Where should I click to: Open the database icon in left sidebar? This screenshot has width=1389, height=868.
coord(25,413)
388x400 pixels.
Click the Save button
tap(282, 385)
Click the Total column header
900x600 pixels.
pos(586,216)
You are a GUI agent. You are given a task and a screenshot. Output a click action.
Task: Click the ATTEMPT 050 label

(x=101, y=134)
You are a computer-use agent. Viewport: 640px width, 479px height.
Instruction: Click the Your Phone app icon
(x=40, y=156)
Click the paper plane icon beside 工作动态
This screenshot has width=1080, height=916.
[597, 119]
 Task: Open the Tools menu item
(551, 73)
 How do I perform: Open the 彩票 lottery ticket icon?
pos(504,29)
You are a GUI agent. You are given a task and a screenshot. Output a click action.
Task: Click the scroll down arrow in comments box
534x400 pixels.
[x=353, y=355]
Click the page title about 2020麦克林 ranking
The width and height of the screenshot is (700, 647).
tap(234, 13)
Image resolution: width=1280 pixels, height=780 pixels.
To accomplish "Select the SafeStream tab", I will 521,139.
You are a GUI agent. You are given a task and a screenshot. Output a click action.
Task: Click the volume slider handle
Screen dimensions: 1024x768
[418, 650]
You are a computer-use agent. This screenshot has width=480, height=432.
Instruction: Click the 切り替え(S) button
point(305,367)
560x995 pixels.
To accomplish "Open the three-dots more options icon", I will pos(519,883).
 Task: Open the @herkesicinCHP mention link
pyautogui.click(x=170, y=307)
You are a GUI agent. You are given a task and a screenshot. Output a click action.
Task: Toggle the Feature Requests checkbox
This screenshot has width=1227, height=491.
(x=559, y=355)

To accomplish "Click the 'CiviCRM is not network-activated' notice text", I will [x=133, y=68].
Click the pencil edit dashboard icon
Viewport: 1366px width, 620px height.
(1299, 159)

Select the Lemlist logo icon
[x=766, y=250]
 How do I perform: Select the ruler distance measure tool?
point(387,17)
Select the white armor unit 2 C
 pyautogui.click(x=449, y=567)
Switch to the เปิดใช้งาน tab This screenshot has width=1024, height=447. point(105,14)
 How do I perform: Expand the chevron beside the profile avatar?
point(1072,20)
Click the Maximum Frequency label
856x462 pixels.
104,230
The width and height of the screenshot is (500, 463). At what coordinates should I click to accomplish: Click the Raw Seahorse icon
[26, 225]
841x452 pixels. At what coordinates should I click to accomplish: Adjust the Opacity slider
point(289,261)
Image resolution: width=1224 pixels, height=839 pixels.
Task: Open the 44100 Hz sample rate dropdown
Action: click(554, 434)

========================

YOUR OBJECTIVE:
Report back each line in the material above that contains the string "will".

ANSWER SECTION:
To accomplish "Select the SafeStream tab", I will 521,139.
To accomplish "Open the three-dots more options icon", I will pos(519,883).
To accomplish "Click the 'CiviCRM is not network-activated' notice text", I will [x=133, y=68].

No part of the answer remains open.